[SUPPLIED MATERIAL Boundary: Start]
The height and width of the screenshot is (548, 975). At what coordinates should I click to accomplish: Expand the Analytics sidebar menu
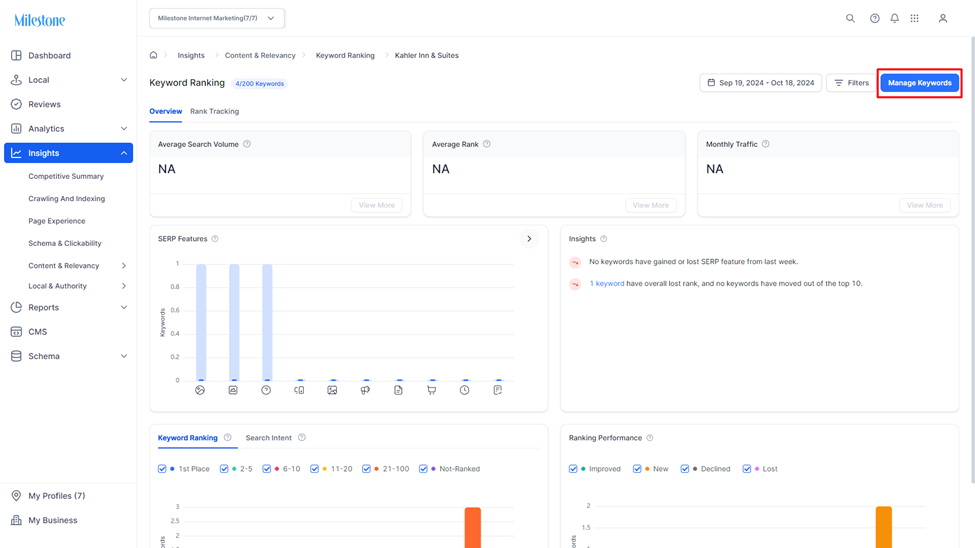(68, 129)
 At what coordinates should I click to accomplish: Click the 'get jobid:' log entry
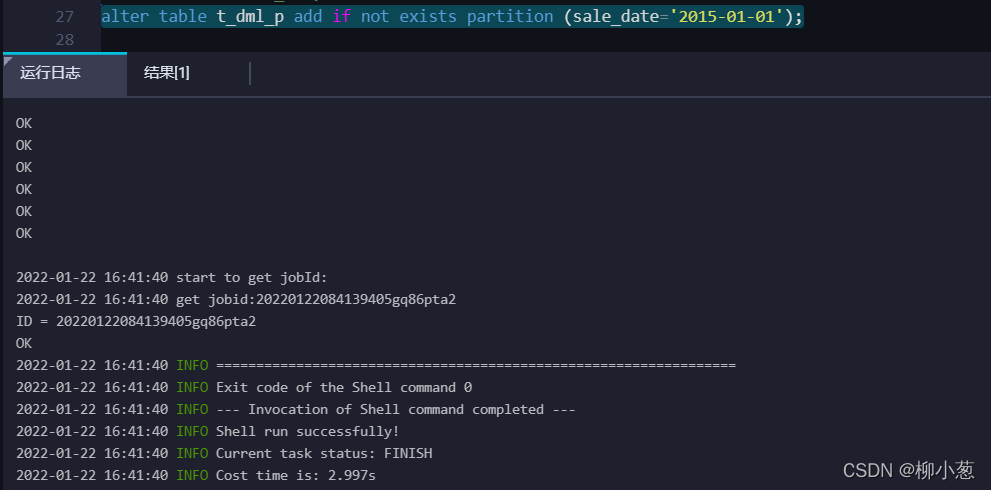(x=236, y=300)
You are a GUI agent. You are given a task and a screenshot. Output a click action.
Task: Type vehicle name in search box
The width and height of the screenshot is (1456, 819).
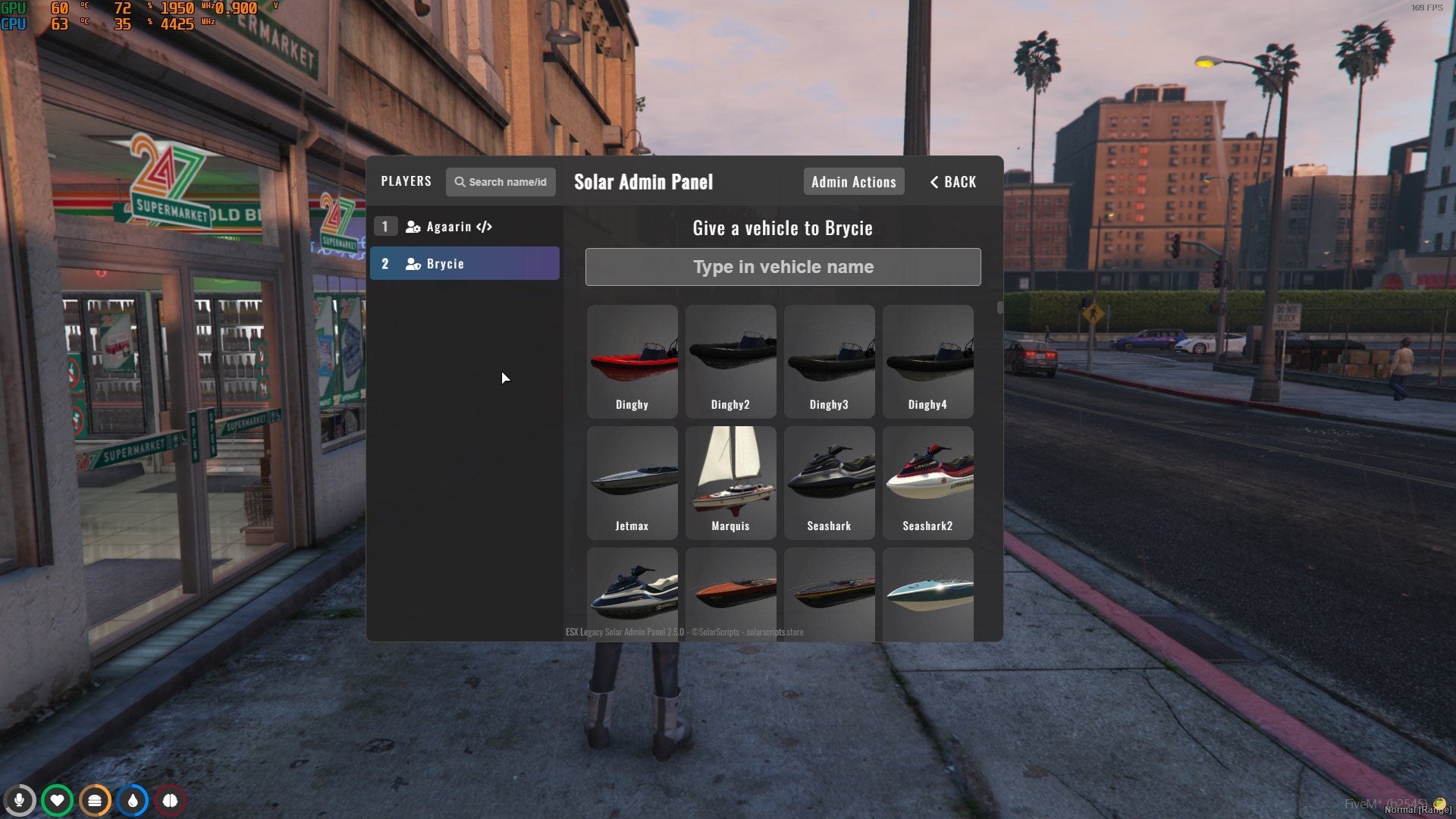(783, 266)
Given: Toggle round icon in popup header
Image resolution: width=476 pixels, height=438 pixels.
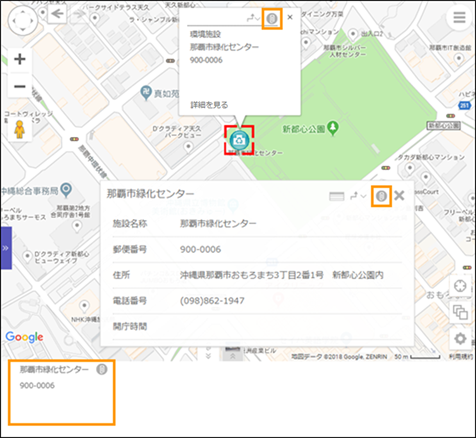Looking at the screenshot, I should pos(272,18).
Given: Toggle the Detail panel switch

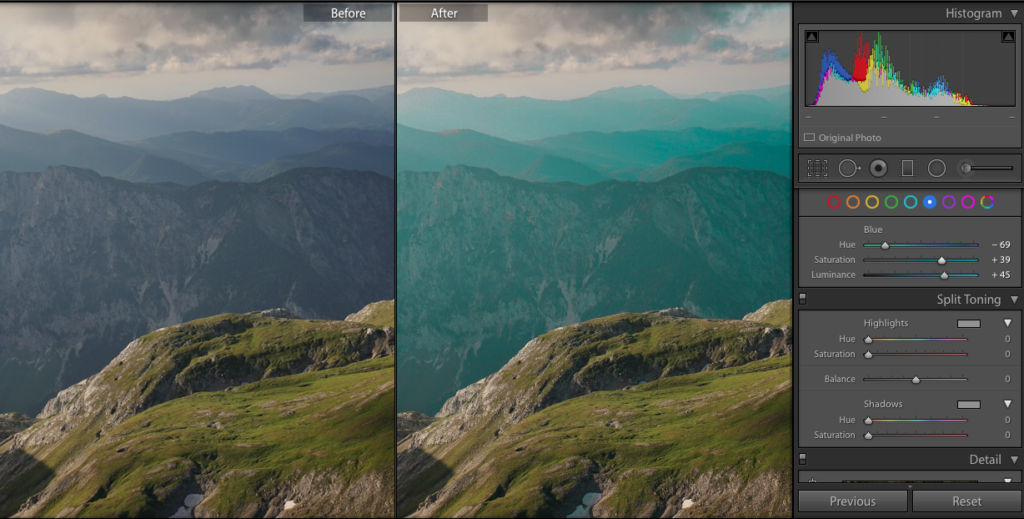Looking at the screenshot, I should click(x=802, y=459).
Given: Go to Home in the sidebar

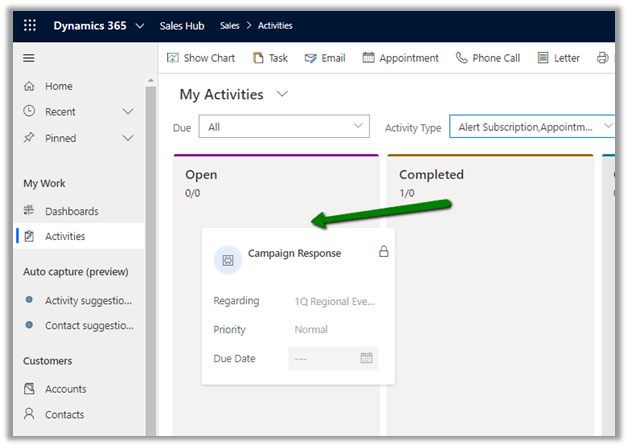Looking at the screenshot, I should coord(58,86).
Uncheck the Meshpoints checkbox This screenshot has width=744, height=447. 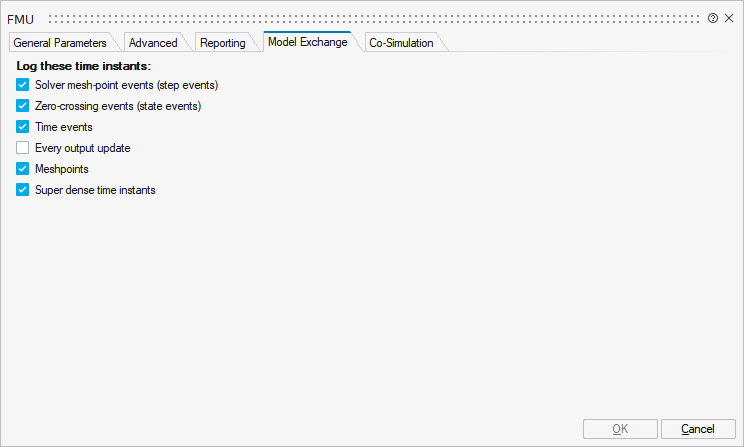click(x=23, y=169)
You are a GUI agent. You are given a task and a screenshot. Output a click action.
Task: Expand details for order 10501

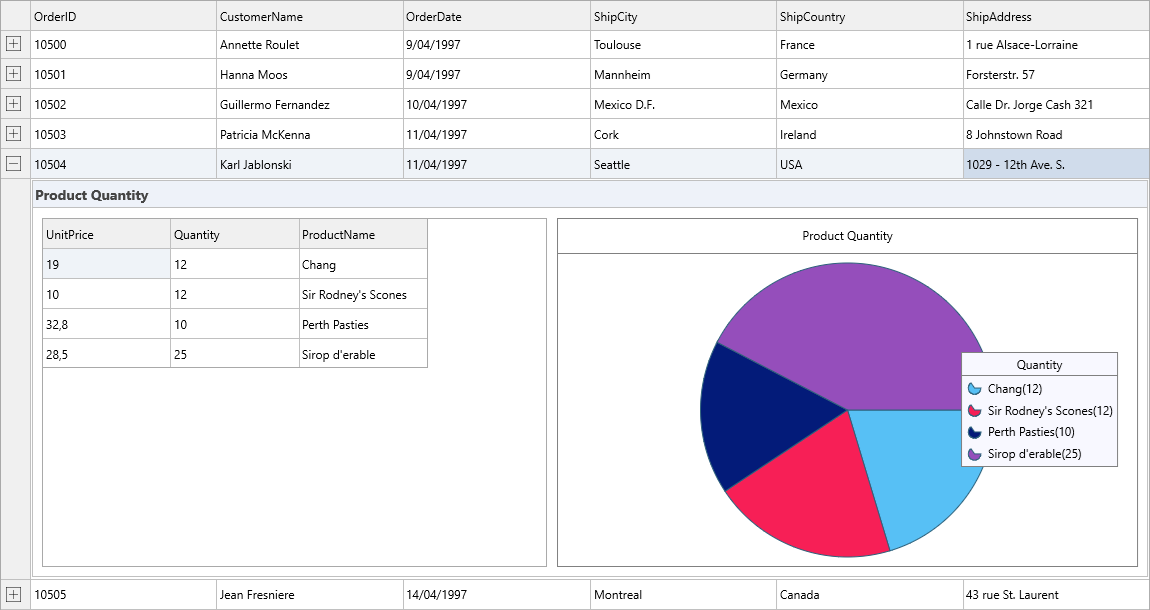click(15, 73)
[SUPPLIED MATERIAL Boundary: End]
WHAT YOU HAVE TO DO
Repeat only the lines between the start of the data and the line with "Given: Toggle round icon in popup header", including those two lines, and skip the pictures.

TASK RESPONSE
The height and width of the screenshot is (548, 975). At what coordinates should I click to accomplish: Expand the Analytics sidebar menu
(68, 129)
 At what coordinates should I click to accomplish: Click the 'get jobid:' log entry
(x=236, y=300)
You are a GUI agent. You are given a task and a screenshot. Output a click action.
Task: Type vehicle name in search box
The width and height of the screenshot is (1456, 819).
(783, 266)
Given: Toggle round icon in popup header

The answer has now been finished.